**Source text**:
:::::
I think the idea of a smart character may be an essential dividing line between fiction and RPGs and in turn may be informative of a major split within RPGs along similar lines. So based on that let me throw out a few points that I’m hanging this off.
First, most RPG players (at least those over a certain age) were book readers in their youth. This is not a 100% map, especially as you broaden out into those who came in via LARP and later through video games. Still, if someone came into the hobby via D&D or something of its ilk, especially if they were a GM, odds are good they had left a trail of sci-fi and fantasy paperbacks in their wake during their formative years.
Second, the ideas of being a reader and being smart are hopelessly entangled in American culture. There are other elements to be found in that snarl about escape, outcasts, isolation and so forth, many fo which also have some resonable in RPGs, but for the moment I just want to focus on the idea of reading being something the smart kids did.
Second and a half, that idea is not just perpetuated by the culture, but also by the books themselves. A huge number of books (especially several schools of sci fi) are really about the struggles of the unappreciated smart people (a group the reader likely identifies himself with) against the masses of idiots or to save the masses of idiots who can’t appreciate the real problem. No surprise – “You’re smart and everyone else is stupid” is one of the most comforting narratives humanity has ever created.
:::::
**Data listing**:
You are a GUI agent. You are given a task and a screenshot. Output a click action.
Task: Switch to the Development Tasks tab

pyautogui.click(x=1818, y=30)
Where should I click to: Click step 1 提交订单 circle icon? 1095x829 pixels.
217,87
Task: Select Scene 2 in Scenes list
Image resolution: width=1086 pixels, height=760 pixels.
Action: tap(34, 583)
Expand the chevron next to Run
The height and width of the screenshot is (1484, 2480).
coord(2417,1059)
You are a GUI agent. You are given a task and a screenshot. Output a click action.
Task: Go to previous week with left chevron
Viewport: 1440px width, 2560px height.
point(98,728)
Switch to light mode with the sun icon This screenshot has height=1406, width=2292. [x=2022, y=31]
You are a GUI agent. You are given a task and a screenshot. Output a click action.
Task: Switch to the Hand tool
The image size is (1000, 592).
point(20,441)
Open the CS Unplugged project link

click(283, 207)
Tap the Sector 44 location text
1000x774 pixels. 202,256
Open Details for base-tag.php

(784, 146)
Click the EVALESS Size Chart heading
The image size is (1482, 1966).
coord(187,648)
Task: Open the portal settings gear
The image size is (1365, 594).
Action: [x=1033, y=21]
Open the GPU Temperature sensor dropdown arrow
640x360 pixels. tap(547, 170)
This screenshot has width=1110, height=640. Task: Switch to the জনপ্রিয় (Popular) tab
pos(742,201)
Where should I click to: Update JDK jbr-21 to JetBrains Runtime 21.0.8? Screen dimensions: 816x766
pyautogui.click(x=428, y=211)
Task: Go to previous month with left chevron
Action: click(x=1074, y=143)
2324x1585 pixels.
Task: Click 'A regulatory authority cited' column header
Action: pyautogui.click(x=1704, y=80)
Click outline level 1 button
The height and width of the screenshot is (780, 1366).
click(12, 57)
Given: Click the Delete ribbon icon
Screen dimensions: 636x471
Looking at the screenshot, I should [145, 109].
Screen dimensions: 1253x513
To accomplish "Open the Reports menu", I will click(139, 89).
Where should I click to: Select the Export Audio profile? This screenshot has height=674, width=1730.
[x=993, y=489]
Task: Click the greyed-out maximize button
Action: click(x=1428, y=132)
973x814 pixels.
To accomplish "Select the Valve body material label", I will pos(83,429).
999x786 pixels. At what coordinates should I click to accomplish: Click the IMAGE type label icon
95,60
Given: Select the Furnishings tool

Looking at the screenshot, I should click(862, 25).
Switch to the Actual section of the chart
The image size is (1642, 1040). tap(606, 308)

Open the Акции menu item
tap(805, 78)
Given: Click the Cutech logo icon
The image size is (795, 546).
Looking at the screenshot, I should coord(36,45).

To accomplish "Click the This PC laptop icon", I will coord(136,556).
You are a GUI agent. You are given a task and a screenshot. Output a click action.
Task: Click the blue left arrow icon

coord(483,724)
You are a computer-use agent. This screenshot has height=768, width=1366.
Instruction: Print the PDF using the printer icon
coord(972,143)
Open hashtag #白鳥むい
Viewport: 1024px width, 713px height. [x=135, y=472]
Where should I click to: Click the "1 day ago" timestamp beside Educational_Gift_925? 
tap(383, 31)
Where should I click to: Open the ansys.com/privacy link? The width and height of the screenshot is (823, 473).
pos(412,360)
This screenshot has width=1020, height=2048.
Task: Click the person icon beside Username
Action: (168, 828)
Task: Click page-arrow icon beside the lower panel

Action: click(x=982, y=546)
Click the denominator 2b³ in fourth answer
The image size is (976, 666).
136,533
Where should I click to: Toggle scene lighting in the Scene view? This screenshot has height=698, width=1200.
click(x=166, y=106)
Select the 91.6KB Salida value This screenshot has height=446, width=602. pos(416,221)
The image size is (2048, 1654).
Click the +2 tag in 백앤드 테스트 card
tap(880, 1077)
:::::
**Task statement**: In the post about smart characters, which game is named as a way someone might have come into the hobby? Rely on the post about smart characters alone.

**Written response**: D&D